Contributed by Kelly Spring (second in the series about ECU's migration to ArchivesSpace)
Wouldn’t it be nice to have turn-by-turn directions to find those vexing errors that you inherently know are in your legacy data? Sometimes charting exactly how to identify messy data can feel like working with an astrolabe to triangulate a position. But, pirate jokes aside, it is possible to define a method to move forward.
At ECU, our initial approach is to test migrating everything we have in Archivists Toolkit (AT) to ArchivesSpace (AS). Obvious, right? However, since our container lists and authorities live in databases outside of AT, we’ll also run additional tests: One series of tests to push authorities into AT and migrate to AS, and another round of tests to add container lists to AT and migrate to AS.

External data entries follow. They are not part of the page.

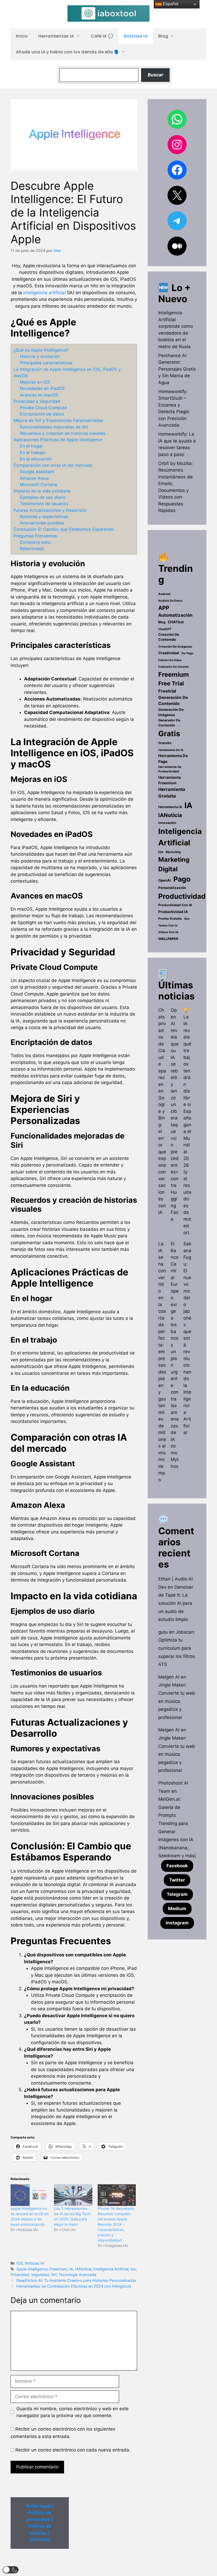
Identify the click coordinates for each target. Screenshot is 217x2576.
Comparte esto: (35, 542)
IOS (19, 2263)
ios (133, 2269)
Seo (187, 918)
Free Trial (171, 683)
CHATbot (176, 622)
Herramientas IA (56, 36)
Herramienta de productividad (170, 769)
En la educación (36, 459)
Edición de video (170, 660)
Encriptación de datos (42, 414)
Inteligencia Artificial (110, 2269)
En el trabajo (32, 452)
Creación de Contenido (168, 637)
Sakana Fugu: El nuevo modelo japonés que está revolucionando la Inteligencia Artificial (187, 1338)
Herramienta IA (170, 807)
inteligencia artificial (44, 292)
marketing (173, 852)
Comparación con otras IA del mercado (53, 465)
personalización (172, 888)
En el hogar (31, 446)
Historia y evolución (40, 356)
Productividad (182, 896)
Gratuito (164, 743)
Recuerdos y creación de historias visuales (62, 433)
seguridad (40, 2274)
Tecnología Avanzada (77, 2274)
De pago (187, 653)
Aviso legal (38, 2506)
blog (161, 622)
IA (71, 2269)
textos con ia (167, 925)
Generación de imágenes (171, 712)
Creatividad (168, 653)
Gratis (169, 733)
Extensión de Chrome (173, 667)
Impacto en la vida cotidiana (41, 491)
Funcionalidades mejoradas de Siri (54, 427)
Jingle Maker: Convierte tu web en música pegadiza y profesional (176, 1701)
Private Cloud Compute (43, 407)
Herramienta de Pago (173, 758)
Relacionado (32, 548)
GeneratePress (141, 2567)
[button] (11, 2569)
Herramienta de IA (170, 750)
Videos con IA (168, 932)
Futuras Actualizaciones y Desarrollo (50, 510)
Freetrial (167, 691)
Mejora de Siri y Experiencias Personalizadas (58, 420)
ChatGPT (164, 629)
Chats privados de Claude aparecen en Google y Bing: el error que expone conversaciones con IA (162, 1111)
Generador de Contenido (169, 722)
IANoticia (83, 2269)
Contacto (39, 2539)
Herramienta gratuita (171, 793)
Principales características (46, 362)
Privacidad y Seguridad (36, 401)
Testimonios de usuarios (44, 503)
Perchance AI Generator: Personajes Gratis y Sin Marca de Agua (177, 369)
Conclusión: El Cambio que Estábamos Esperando (63, 529)
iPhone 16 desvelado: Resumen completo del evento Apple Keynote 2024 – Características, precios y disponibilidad (116, 2224)
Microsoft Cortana (38, 484)
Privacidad (20, 2274)
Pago (182, 879)
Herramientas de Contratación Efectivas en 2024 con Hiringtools (73, 2286)
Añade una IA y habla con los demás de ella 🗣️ (67, 52)
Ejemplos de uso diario (43, 497)
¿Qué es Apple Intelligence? (41, 350)
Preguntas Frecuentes (35, 535)
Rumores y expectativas (44, 516)
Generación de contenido (173, 700)
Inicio (22, 36)
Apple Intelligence (32, 2269)
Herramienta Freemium (169, 780)
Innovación (167, 823)
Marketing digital (173, 864)
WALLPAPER (168, 939)
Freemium (58, 2269)
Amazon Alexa (34, 478)
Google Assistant (37, 471)
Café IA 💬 (102, 36)
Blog (163, 36)
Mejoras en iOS (35, 382)
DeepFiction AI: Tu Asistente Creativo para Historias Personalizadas (76, 2280)
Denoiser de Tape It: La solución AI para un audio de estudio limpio (175, 1603)
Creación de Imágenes (175, 646)
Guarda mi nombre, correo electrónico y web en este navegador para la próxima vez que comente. (72, 2412)
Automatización (175, 615)
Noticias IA (136, 36)
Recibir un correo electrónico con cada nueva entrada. (72, 2450)
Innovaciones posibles (42, 523)
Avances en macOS (39, 395)
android (164, 594)
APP (163, 608)
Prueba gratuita (170, 918)
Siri (53, 2274)
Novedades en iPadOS (42, 388)
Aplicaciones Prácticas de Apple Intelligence (57, 439)
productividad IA (173, 912)
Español (170, 4)
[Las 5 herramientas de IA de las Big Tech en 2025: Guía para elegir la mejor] (73, 2195)
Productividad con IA (175, 905)
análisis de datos (170, 600)
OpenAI (164, 880)
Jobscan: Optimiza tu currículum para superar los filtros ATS (176, 1648)
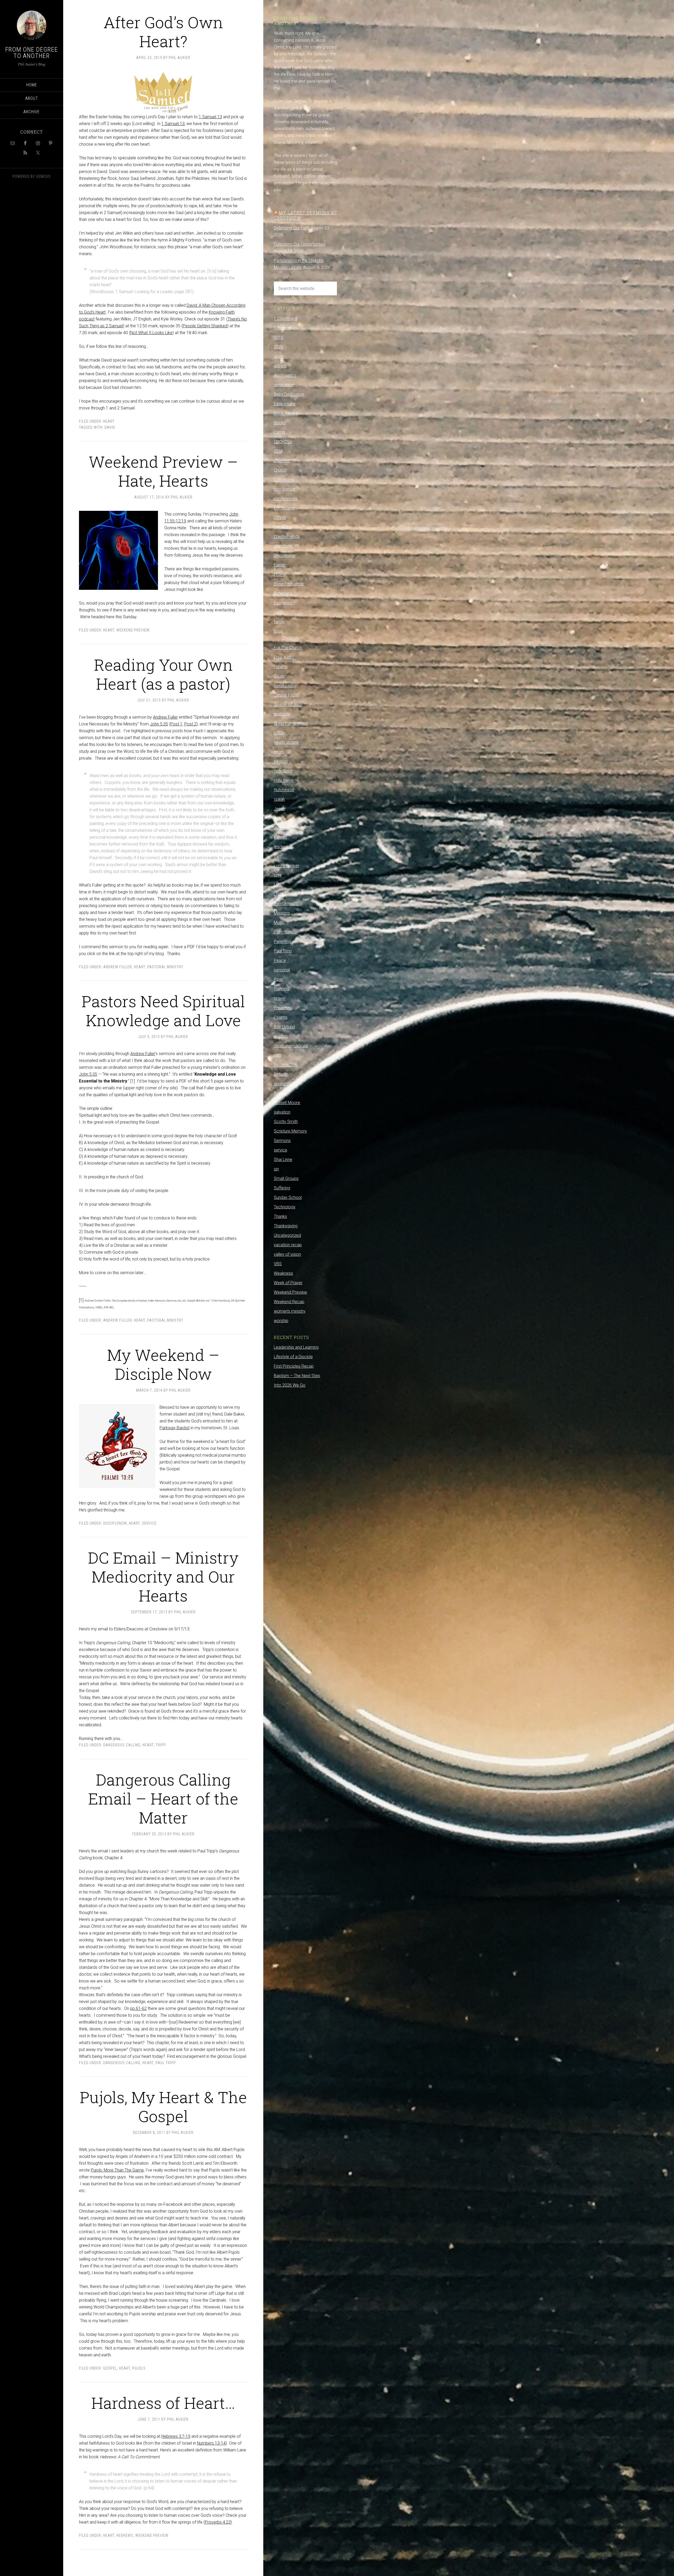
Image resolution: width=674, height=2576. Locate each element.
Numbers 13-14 (211, 2443)
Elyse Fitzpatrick (289, 583)
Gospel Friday (286, 695)
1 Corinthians (286, 318)
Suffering (282, 1187)
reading (281, 1036)
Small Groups (286, 1178)
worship (281, 1320)
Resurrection (285, 1064)
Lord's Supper (286, 865)
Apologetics (285, 375)
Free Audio (284, 657)
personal (282, 969)
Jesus (279, 808)
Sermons (282, 1140)
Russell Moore (287, 1102)
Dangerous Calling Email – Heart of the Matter (163, 1798)
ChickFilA (290, 638)
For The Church (288, 647)
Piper (278, 979)
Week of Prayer (288, 1282)
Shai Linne (283, 1159)
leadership (283, 846)
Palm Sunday (286, 932)
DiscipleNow (115, 1523)
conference (284, 489)
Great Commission (291, 723)
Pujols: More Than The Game (117, 2170)
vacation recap (288, 1244)
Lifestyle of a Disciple (293, 1356)
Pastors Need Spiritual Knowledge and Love (163, 1010)
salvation (282, 1112)
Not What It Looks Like (151, 332)
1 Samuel (282, 327)
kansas (280, 837)
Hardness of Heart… (163, 2402)
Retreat (281, 1074)
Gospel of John (288, 704)
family (279, 621)
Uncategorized (287, 1235)
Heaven (281, 761)
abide (279, 356)
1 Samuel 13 (210, 116)
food (278, 631)
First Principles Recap (294, 1366)
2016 (278, 337)
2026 (278, 346)
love (278, 875)
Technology (284, 1206)
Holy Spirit (283, 770)
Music (279, 922)
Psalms (281, 1017)
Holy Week (284, 780)
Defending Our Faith (292, 227)
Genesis (43, 176)
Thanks (280, 1216)
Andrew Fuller (165, 717)
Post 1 (176, 723)
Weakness (283, 1273)
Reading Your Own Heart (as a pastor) (163, 674)
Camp (279, 432)
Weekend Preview (133, 630)
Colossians (284, 479)
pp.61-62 (138, 2008)
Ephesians (283, 593)
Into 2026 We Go (289, 1385)
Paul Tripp (166, 2063)
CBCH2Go (283, 441)
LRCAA (280, 894)
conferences (285, 498)
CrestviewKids (287, 536)
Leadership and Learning (296, 1347)
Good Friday (285, 685)
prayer (280, 998)
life (276, 856)
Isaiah (279, 799)
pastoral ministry (165, 967)
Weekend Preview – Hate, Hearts (163, 471)
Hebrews (124, 2535)
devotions (283, 545)
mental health (286, 903)
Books (280, 422)
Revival (280, 1093)
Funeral (280, 666)
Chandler (282, 460)
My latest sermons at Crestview (305, 215)
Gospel (110, 2368)
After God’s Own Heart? (163, 31)
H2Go (279, 732)
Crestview (283, 527)
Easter (280, 564)
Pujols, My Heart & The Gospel (163, 2106)
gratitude (282, 713)
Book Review (286, 413)
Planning (281, 988)
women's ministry (289, 1311)
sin (276, 1168)
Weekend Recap (289, 1301)
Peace (280, 960)
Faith (278, 612)
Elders (279, 574)
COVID (280, 517)
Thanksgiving (286, 1225)
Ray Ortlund (284, 1026)
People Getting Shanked (205, 325)
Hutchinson (284, 789)
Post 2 (190, 723)
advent (280, 365)
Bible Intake (284, 403)
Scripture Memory (290, 1131)
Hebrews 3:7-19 (175, 2436)
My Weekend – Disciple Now (163, 1364)
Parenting (282, 941)
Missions (282, 913)
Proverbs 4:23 (218, 2522)
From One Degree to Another (31, 53)
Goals (279, 676)
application (284, 384)
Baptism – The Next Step (297, 1375)
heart (109, 421)
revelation (283, 1083)
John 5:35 (159, 723)
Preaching (283, 1007)
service (149, 1523)
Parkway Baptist (175, 1427)
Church (280, 470)
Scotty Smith (286, 1121)
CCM (278, 451)
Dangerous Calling (121, 1745)
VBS (278, 1263)
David (110, 427)
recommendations (291, 1045)
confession (284, 508)
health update (286, 742)
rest (277, 1055)
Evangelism (284, 602)
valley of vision (287, 1254)
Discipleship (284, 555)
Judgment (283, 827)
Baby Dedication (289, 394)
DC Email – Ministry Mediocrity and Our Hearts (163, 1576)
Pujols (139, 2368)
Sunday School (288, 1197)
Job (277, 818)
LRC (277, 884)
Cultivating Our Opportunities (299, 244)
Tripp (161, 1745)
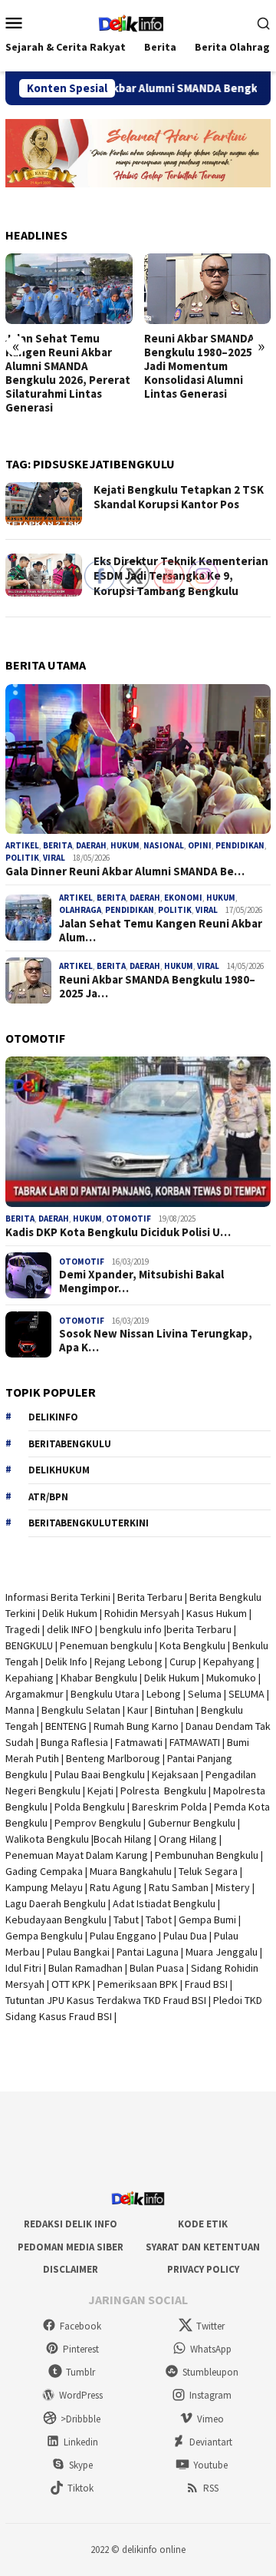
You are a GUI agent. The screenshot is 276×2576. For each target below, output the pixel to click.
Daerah (53, 1218)
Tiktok (80, 2488)
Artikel (22, 845)
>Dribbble (80, 2419)
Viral (54, 857)
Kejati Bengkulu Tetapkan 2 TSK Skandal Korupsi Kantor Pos (179, 497)
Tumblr (80, 2372)
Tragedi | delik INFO (49, 1629)
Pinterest (81, 2349)
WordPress (81, 2395)
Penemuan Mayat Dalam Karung (76, 1855)
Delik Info (66, 1661)
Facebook (80, 2326)
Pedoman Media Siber (70, 2247)
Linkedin (81, 2442)
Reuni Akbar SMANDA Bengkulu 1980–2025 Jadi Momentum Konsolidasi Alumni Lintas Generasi (183, 366)
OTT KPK (70, 1984)
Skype (81, 2465)
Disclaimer (70, 2269)
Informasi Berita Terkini (57, 1597)
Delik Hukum (69, 1613)
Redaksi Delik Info (70, 2223)
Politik (22, 857)
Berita (57, 845)
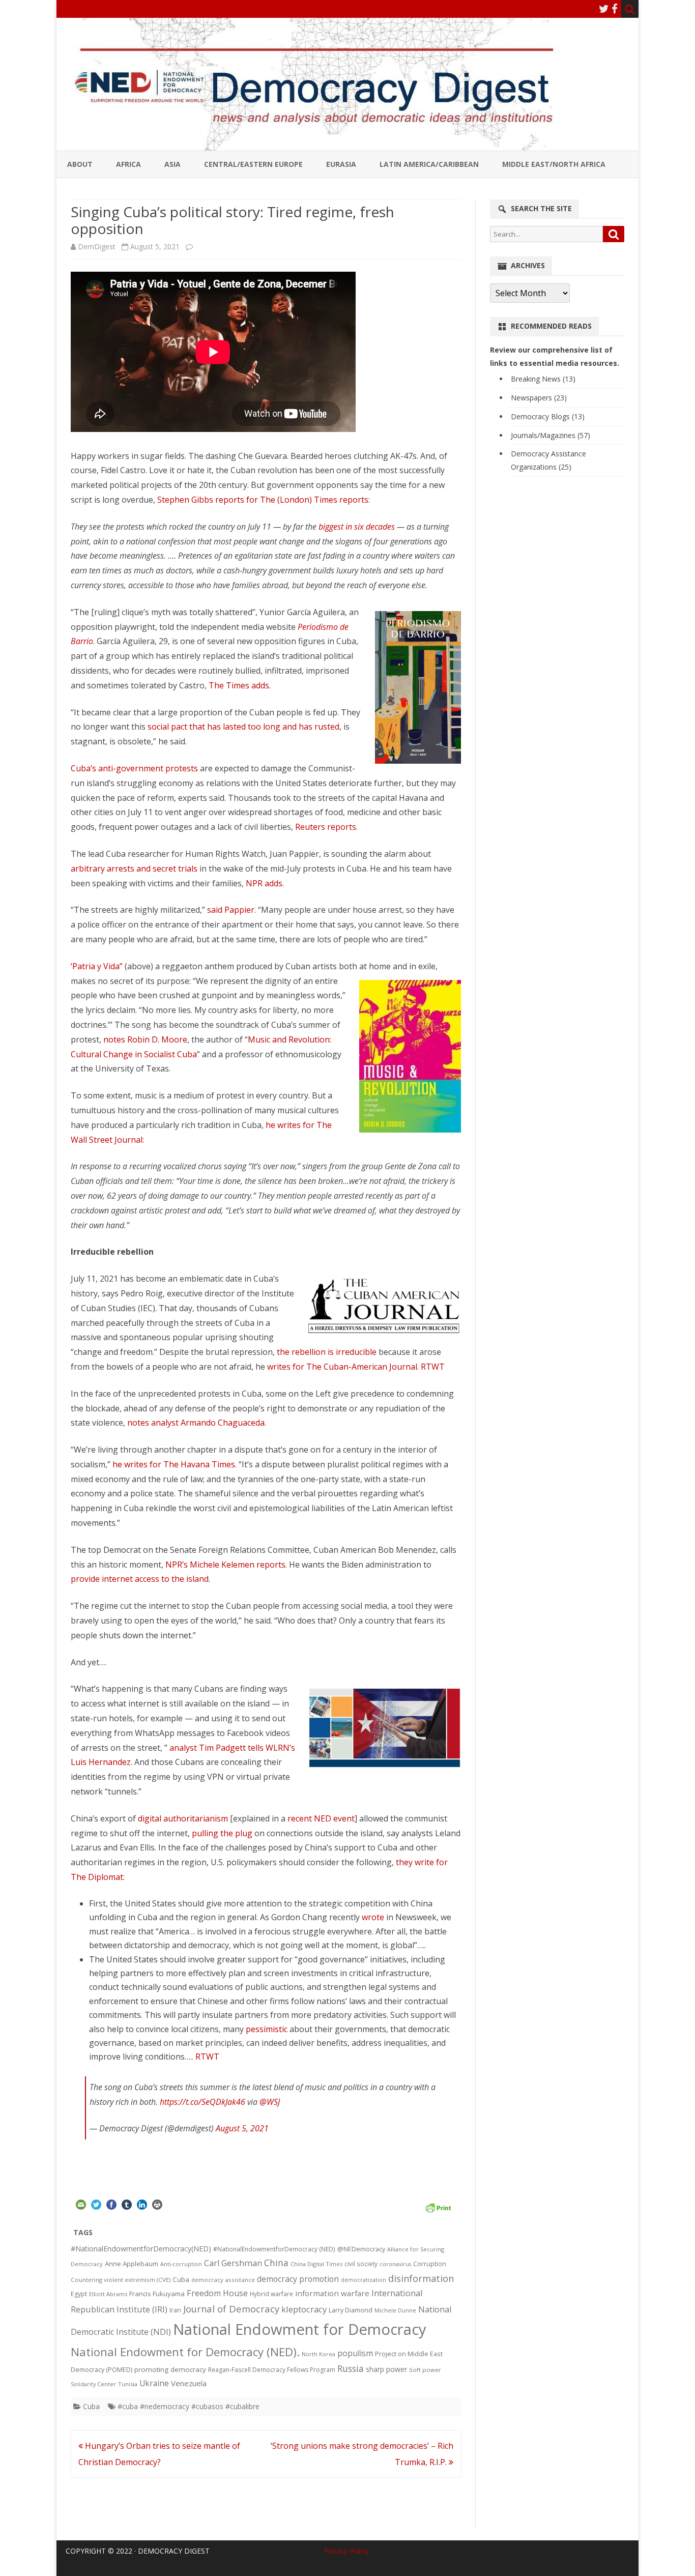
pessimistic (266, 2029)
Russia (350, 2368)
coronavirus (395, 2264)
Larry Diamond (350, 2309)
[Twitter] (604, 9)
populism (355, 2353)
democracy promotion (298, 2278)
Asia (172, 164)
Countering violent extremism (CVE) (120, 2279)
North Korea (318, 2354)
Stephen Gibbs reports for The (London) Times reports (262, 499)
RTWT (207, 2056)
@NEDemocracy (361, 2249)
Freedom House (217, 2293)
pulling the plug (222, 1833)
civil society (361, 2264)
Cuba (180, 2279)
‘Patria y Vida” (97, 966)
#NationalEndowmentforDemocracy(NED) (141, 2248)
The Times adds (239, 685)
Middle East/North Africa (553, 164)
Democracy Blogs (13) (548, 416)
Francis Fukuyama (157, 2293)
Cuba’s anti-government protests (134, 768)
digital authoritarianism (183, 1818)
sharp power (386, 2369)
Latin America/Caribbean (429, 164)
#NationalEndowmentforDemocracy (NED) (274, 2249)
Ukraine (154, 2383)
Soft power (425, 2370)
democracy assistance (223, 2279)
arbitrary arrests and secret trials (134, 868)
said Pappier (230, 909)
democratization (363, 2279)
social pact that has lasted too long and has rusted (243, 726)
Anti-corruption (181, 2264)
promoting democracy (170, 2369)
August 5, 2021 (242, 2128)
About (80, 164)
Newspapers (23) (539, 397)
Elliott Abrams (108, 2294)
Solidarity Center (93, 2384)
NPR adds (264, 883)
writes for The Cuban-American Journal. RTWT (356, 1366)
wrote (373, 1917)
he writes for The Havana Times (173, 1464)
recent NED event (321, 1818)
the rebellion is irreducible (327, 1351)
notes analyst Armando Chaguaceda (196, 1422)
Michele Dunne (395, 2310)
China (276, 2262)
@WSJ (269, 2101)
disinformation (421, 2278)
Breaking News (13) (543, 379)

During test migrations, the programmer will keep a captain’s log of anything that fails, which will provide a list of data that could seriously capsize our ship. The rest of the crew will divide into three subgroups, one for each of our repositories, to pinpoint further errors. Mapping discrepancies will be identified by employing the ol’ view-in-source vs. view-in-target method. Style and content errors will also be recorded by the subgroups, but only after referencing our archival description guidelines and explicitly defining what to look for. Using a handy template provided by the Orbis Cascade Alliance, the subgroups will note elements including the problem, priority, extent, and clean-up strategy.
Sounds like smooth sailing! But, what about shifts in the wind or turbulent seas? In other words, how are we going to catch the data that falls through the cracks? Let’s say our sea-monster of a container list database simply won’t go into AT. In that case, our migration team would test importing EADs extracted from our .NET Web system into AS to find errors and/or would run the Harvard EAD checker and Yale Schematron over our files. What about an authority entanglement? For that we would evaluate by node export from AT and, if necessary, use a tool like OpenRefine to reconcile against LCNAF and LCSH.
Our team has a few more resources to define before we heave down. Soon, though, we’ll lift our eye patches and begin looking for those pesky barnacles that need cleaning.